La vieja bicicleta que le regaló su suegro está equipada con su piedra y el pulidor sobre el manubrio y el aro en la rueda posterior, donde se engancha la correa que pone en movimiento la maquinaria. “La correa de cuero con la lluvia se hincha y con el sol se reseca. Y es fundamental que corra bien, porque si no hay que hacer más fuerza al pedalear. Yo trato de tener todas mis herramientas y elementos de trabajo en buen estado, la piedra de afilar me dura un año, un año y medio. Lo que hago no es una ciencia, pero tiene sus secretos, una cuchilla recién comprada tiene un filo corto, vienen hechas por moldes y el filo no sirve, hay que rebajarlo para que quede bien filoso. Con las tijeras ocurre lo mismo, hay que saber trabajarlas, vaciar la hoja, dejarlas bien planas, porque cumple la función de una guillotina, darle el chanfle justo”.

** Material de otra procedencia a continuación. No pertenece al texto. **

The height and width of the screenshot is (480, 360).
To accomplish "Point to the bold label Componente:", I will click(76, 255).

Finalmente Rudolf muestra sus manos, ajadas pero con el pulso intacto, y sin marcas ni heridas: el que más tiempo está al borde del filo, no se corta. “Hay que estar muy concentrado para no cortarse mientras uno manipula las herramientas. Una sola vez se me clavó la punta de una hoja de tijera, cuando se me zafó la correa, por eso, hay que tener todo en condiciones”, concluye.